Italia in attesa di chi e che cosa
Come in cielo così in terra, dacci la nostra perturbazione quotidiana. Le perturbazioni atlantiche ci hanno preso gusto, una ne va e l’altra la rimpiazza a stretto giro di vortici anticiclonici e non vorremmo essere rimproverati dal simpatico colonnello Giuliacci per l’eventuale inesattezza della nostro indice meteo.

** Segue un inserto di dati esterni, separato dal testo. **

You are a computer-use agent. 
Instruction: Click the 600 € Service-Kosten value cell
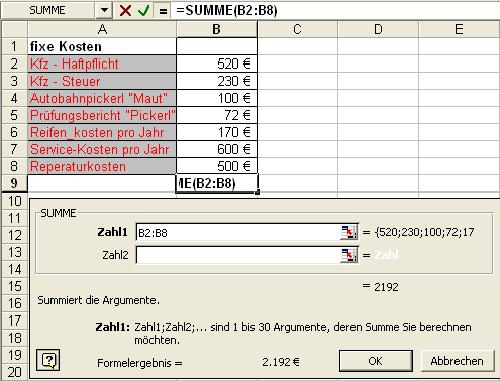click(217, 149)
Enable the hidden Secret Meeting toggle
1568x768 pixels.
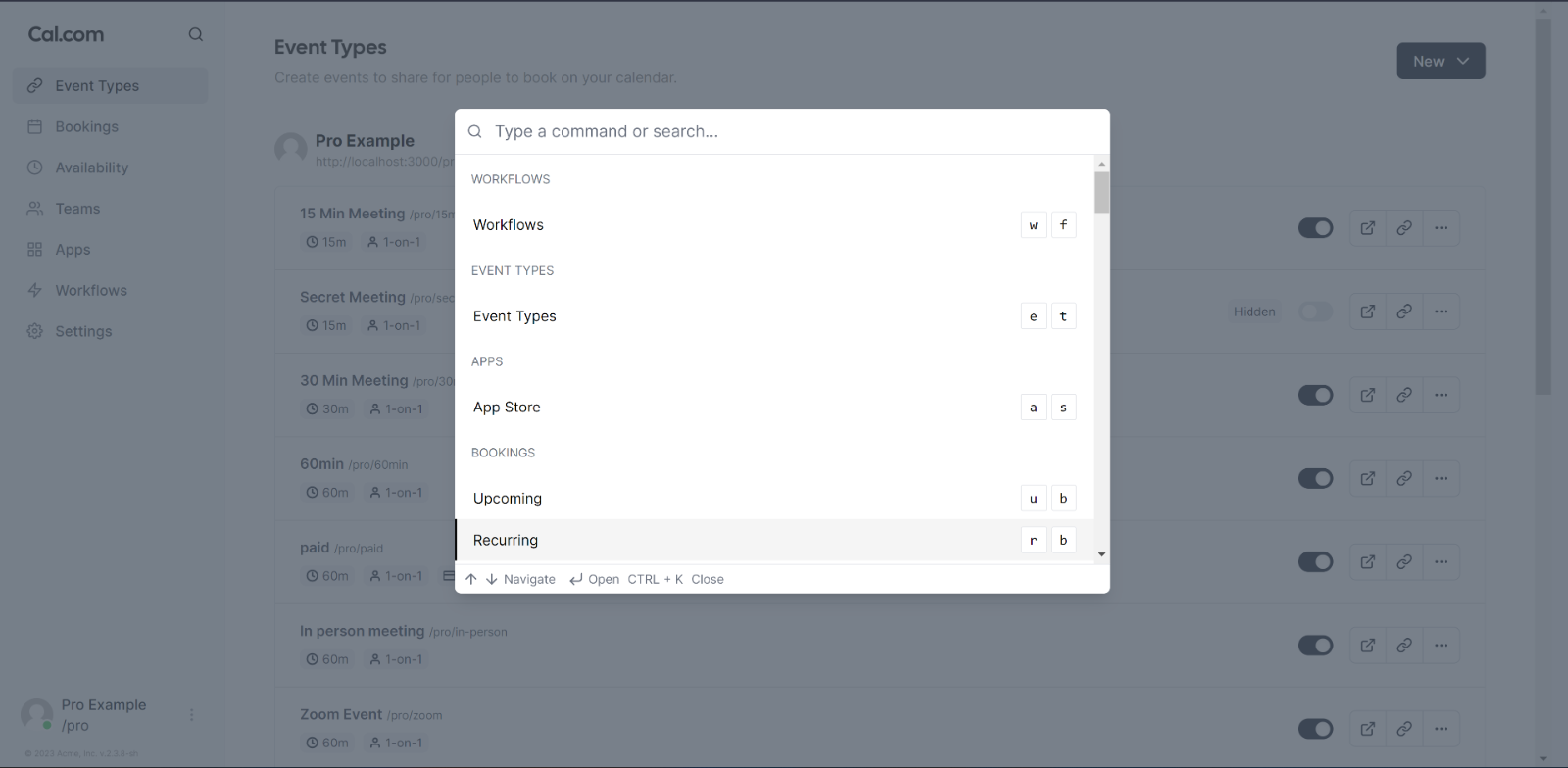coord(1316,312)
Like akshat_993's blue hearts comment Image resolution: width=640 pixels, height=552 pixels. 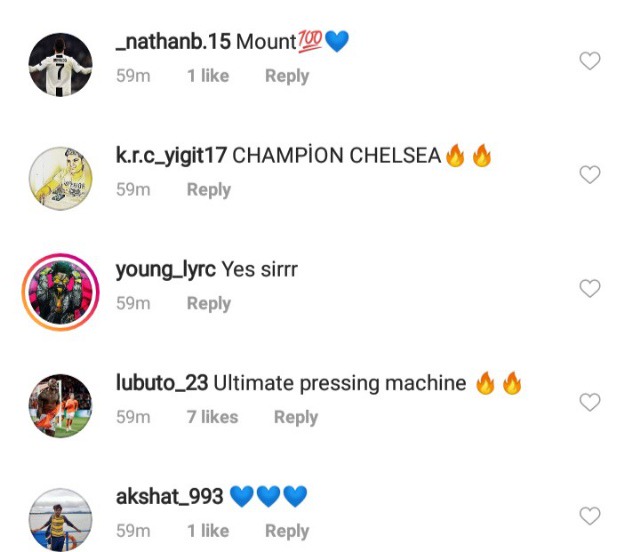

Qui sotto, di pari passo, i vortici della politica ci risucchiano a colazione, pranzo e cena. Da una parte Letta, quel caro “ragazzo” con la faccia pulita, ci conforta dandoci per scontato uno stiracchiato 1% di ripresa del Pil a fine 2014. Ma, sulla scia montiana, resta legato mani e piedi alla politica di austerity dettata dai cugini d’Oltralpe. Lui ce la sta mettendo tutta. Sicuramente ci crede e noi gli concediamo e ci concediamo un margine di speranza. Ma il tempo stringe e le cose vanno prese per i capelli perché parlano i dati di una crescente disoccupazione giovanile per il prossimo anno. Di stretta economia non ci capiamo un’acca, ma come è possibile un minimo di crescita se le imprese non si… riprendono con tutto quel che segue?
Giorni fa ha parlato un piccolo imprenditore, costretto a rifugiarsi in Albania con baracca e burattini. Là ha trovato le condizioni più favorevoli del momento, dove c’è gran fervore di sviluppo e zero vincoli fiscali e burocratici. Tanto che ha già potuto comprarsi una villetta con giardino e una macchina nuova.
Ed ecco che qui sopravviene il presidente INPS Mastrapasqua a rimetterci in fibrillazione per i suoi conti in profondo rosso. Ma il Ministro dell’Economia Saccomanni, “cuor contento” della situazione per il sorriso sempre stampato sulla bocca, si affretta a tranquillizzare gli italiani, pensionati, esodati e quant’altri fruitori di un assegno mensile più o meno legittimo, che si tratta di quisquilie e pinzillacchere, cioè di un semplice “ problema tecnico”… come quello di sturare un lavandino. Chi idraulico chiameranno? E quanto si farà aspettare?
Poi arriva davvero un esperto di non so quale organismo, il quale, con la faccia da gufo, un muscolo che non si muove e cifre alla mano, dichiara che “l’Italia morirà” (sic!). Secondo lui non c’è via di scampo e lo dice tanto convinto che anche noi ci convinciamo di una convinzione già sottopelle. Sballottati tra la realtà che tocchiamo con mano e i pasticcini avvelenati della propaganda, navighiamo tra l’oggi e il domani perché domani l’altro è un’incognita.
Il popolo non deve sapere fino a che punto stiamo sull’orlo del baratro.
Grillo continua a imbestialirsi nel sacro furore di denuncia populista, ma ci vuole fuori dall’euro. Eureka, è la soluzione di tutti i nostri mali, così navigheremo da soli con il portamonete alleggerito da tutti quei centesimi e la moneta-carta del valore della cartapesta. Ma tanto ricchi dentro. Ricchi di un patrimonio artistico che non trova sponsor per i restauri.
Lo zoo della politica ci estenua col suo bestiario di delfini, falchi e colombe, che ci sembra una lunga puntata del “Kilimangiaro” della Colò. Chi e che cosa dobbiamo attenderci, se dentro lo stivale italiano c’è un millepiedi impazzito?